**REQUIREMENT**
Scan the entries for lines with the word "zainteresowania" and copy those lines.

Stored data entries
··········

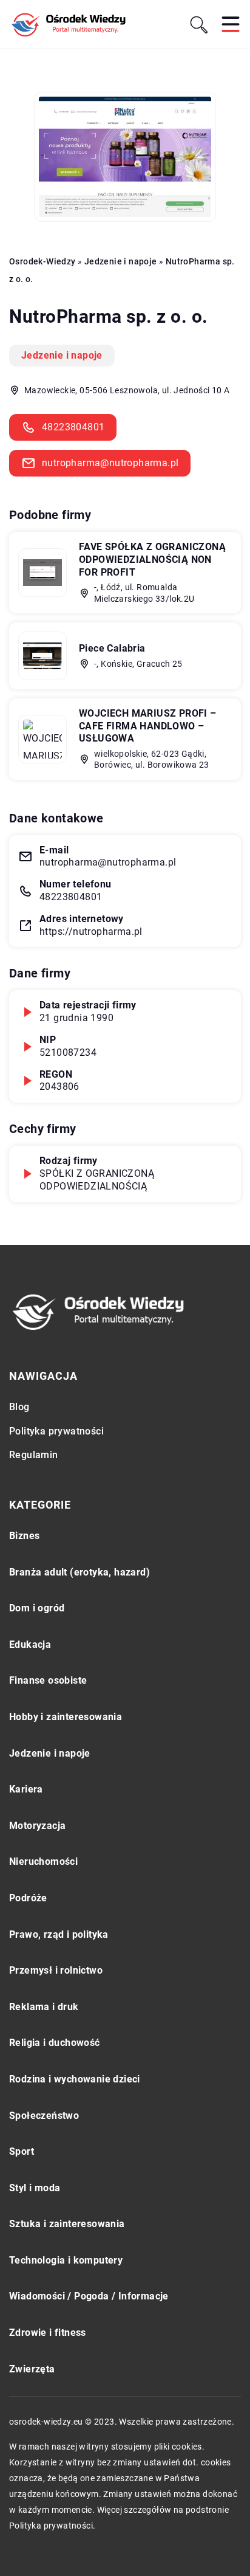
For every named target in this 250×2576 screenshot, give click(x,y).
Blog (19, 1407)
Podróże (28, 1898)
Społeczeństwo (44, 2115)
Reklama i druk (44, 2007)
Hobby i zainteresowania (65, 1717)
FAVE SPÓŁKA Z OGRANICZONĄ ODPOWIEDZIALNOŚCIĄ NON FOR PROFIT (152, 559)
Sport (21, 2151)
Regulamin (33, 1455)
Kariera (26, 1789)
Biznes (24, 1535)
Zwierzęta (32, 2369)
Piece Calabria (112, 648)
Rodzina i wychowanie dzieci (74, 2079)
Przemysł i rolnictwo (56, 1970)
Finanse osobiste (48, 1680)
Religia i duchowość (54, 2042)
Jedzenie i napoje (62, 355)
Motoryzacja (37, 1825)
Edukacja (30, 1644)
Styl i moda (34, 2188)
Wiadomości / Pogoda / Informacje (89, 2296)
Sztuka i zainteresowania (67, 2224)
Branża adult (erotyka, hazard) (79, 1572)
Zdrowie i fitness (47, 2332)
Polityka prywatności (56, 1431)
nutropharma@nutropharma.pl (110, 463)
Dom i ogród (36, 1608)
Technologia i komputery (66, 2260)
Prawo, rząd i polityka (59, 1934)
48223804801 (73, 427)
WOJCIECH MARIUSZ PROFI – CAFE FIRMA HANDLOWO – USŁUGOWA (148, 726)
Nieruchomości (43, 1861)
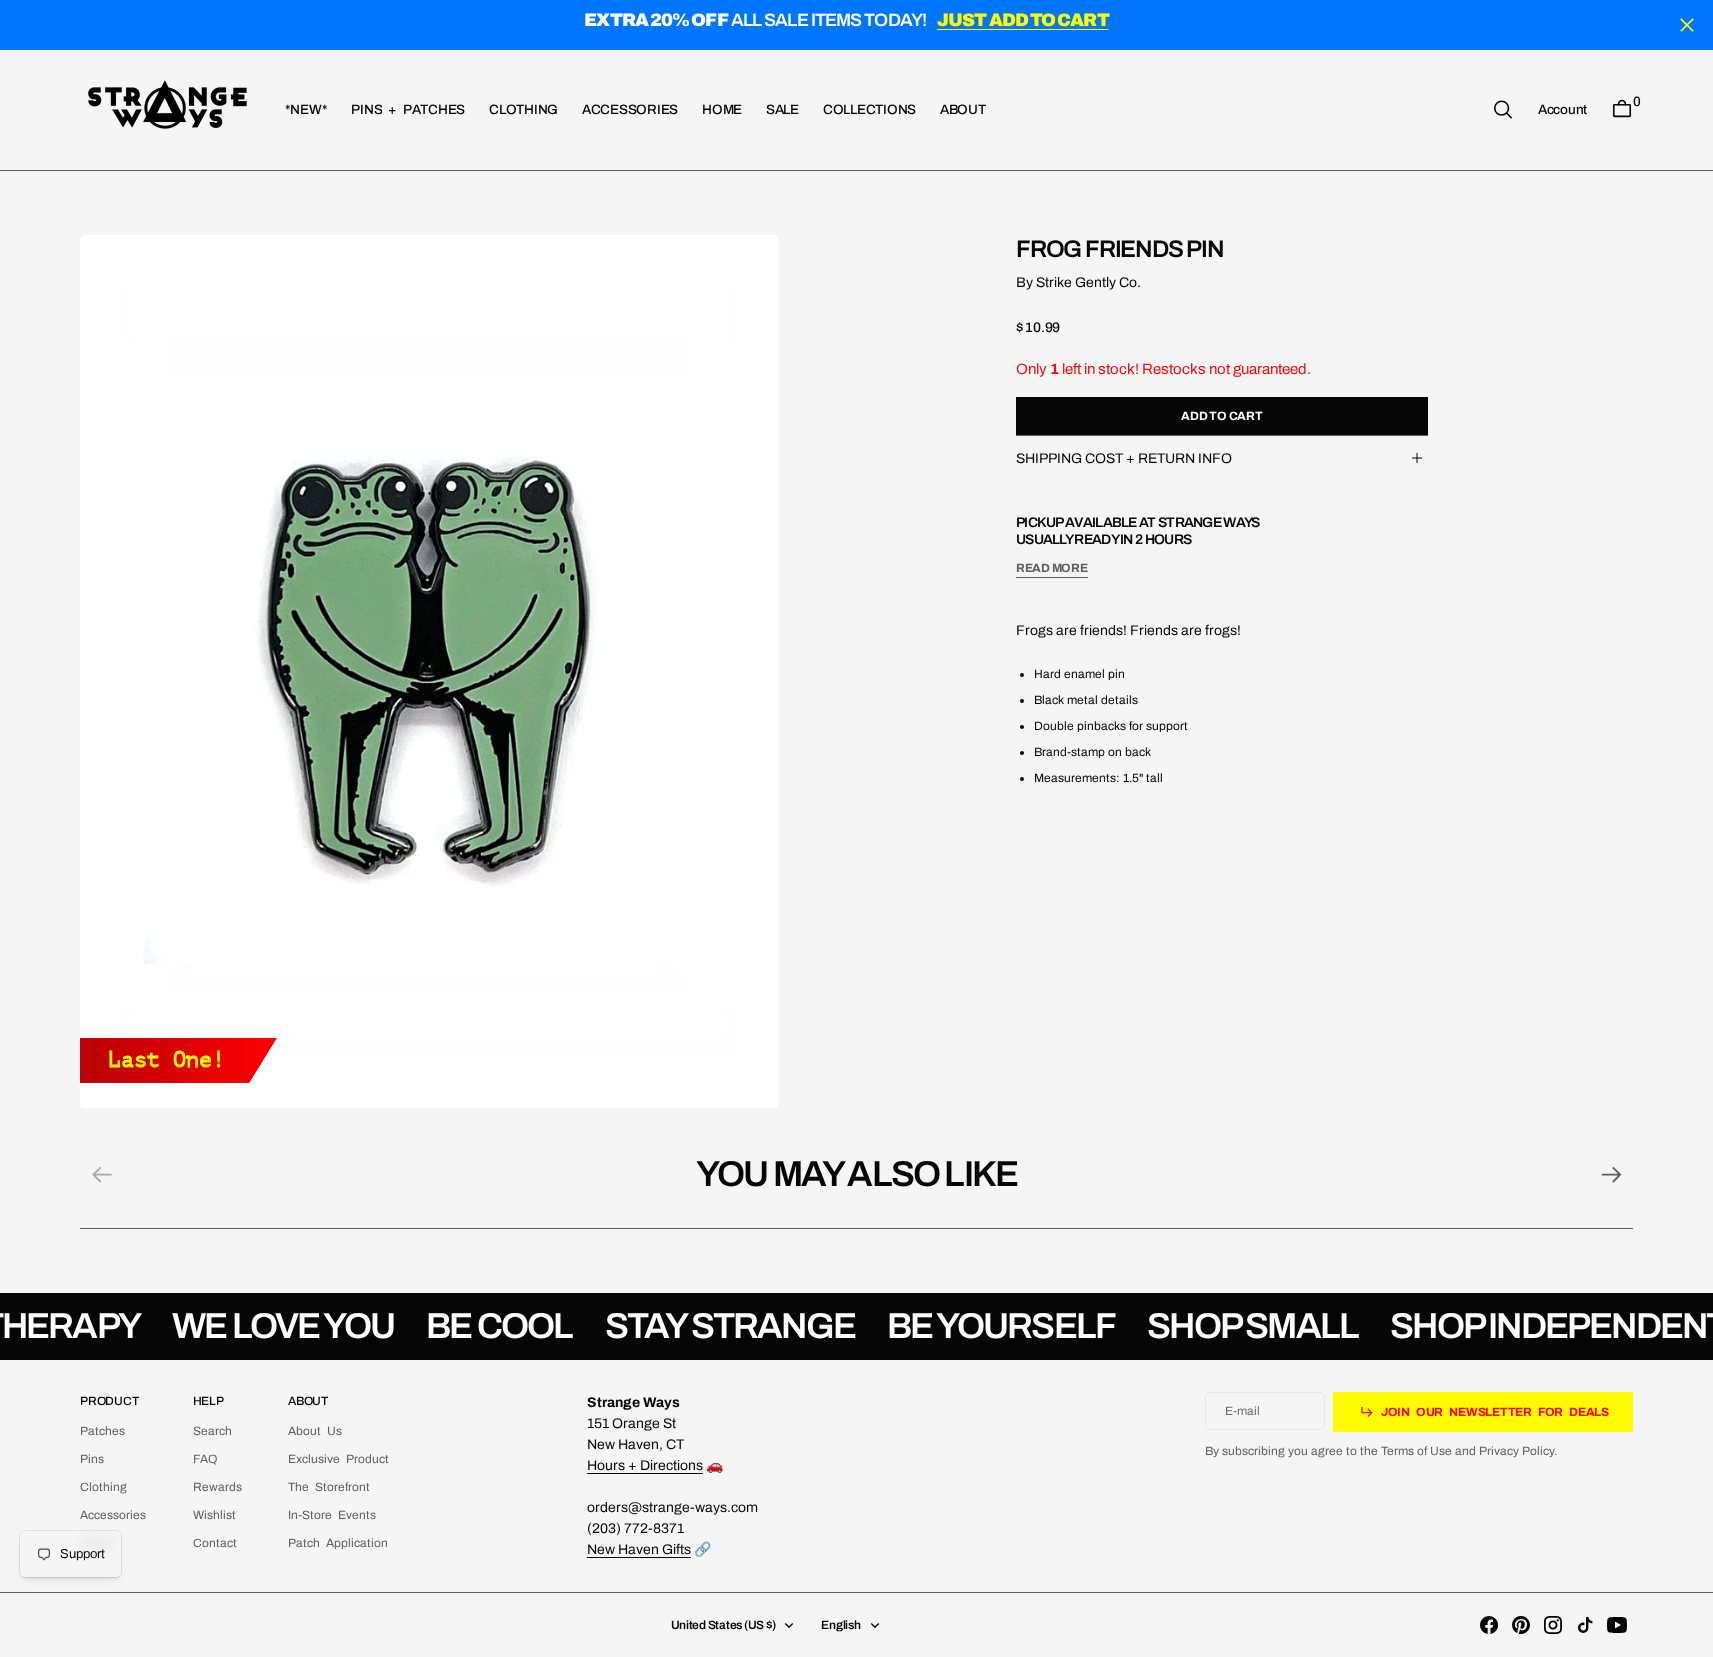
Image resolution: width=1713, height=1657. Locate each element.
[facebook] (1489, 1625)
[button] (1562, 109)
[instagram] (1553, 1625)
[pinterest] (1521, 1625)
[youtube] (1617, 1625)
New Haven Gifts (639, 1549)
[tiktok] (1585, 1625)
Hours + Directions (645, 1465)
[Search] (1503, 109)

··········

**TASK SOLUTION**
Hobby i zainteresowania (65, 1717)
Sztuka i zainteresowania (67, 2224)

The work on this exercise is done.